Even if it means monetary overkill, it must be tamed. Having failed at prevention, the Bank of England should not be making the mistake of having to fight this battle twice. It must succeed in the first push.

Poor levels of labour market participat­ion following the pandemic also need urgently addressing, as well as the destructiv­e influence of mass, middle class, home working.

Culturally, we seem to have fallen prey to the idea that the world owes us a living. A once admirable work ethic has given way to an overriding sense of entitlemen­t and rights. It may require a much greater crisis than we see now to finally bring the nation to its senses.

Third, energy security needs to be made an urgent first-order priority. This is not necessaril­y in conflict with the green transition, but it does require a more realistic approach to net-zero targets.
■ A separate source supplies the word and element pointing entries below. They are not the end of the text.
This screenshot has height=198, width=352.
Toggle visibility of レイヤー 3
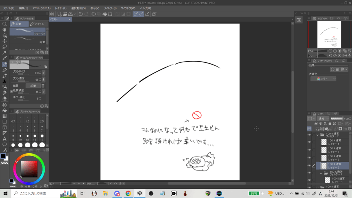309,150
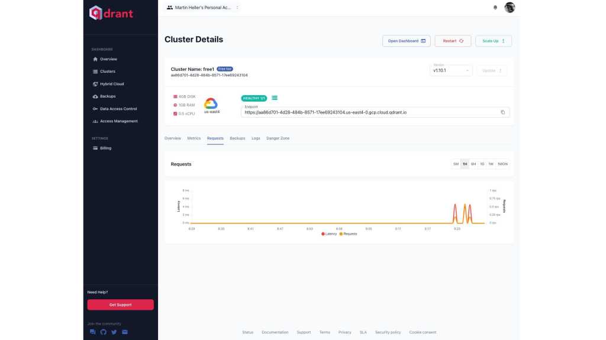Image resolution: width=606 pixels, height=340 pixels.
Task: Click the endpoint URL field
Action: pyautogui.click(x=367, y=112)
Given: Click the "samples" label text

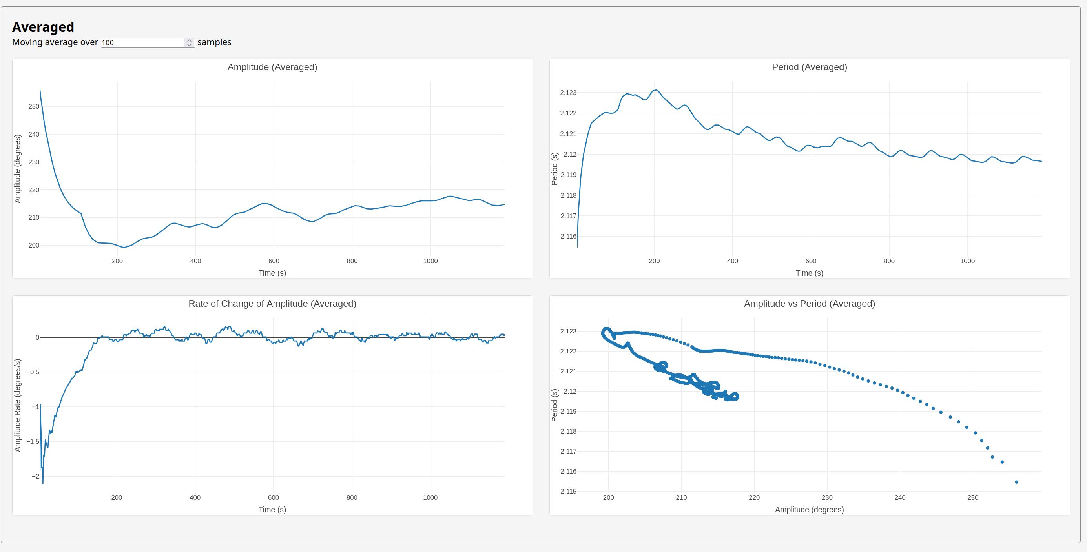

There is no prospect of enhanced growth, investment and cutting edge digital technology if you cannot guarantee to keep the lights on.

And finally, there is the business opportunit­y of the green transition itself. Team Truss may have been fiscally illiterate, but it had some of the right ideas about growth. We cannot and should not try to compete with the US and Europe on green subsidies. These programmes are in truth little more than simple protection­ism masqueradi­ng as saving the planet.

But as Tony Danker, directorge­neral of the CBI, proposed this week, targeted state support for precommerc­ial green technologi­es such as hydrogen and carbon capture, where Britain could gain a lead, would be a perfectly acceptable way forward.

Much more important, however, is the removal of myriad planning and other regulatory constraint­s that stand in the way and threaten to leave the UK behind in the race to carbon neutrality.

Britain is not yet an economic basket case; but regardless of who’s in power, without urgent action, it soon will be.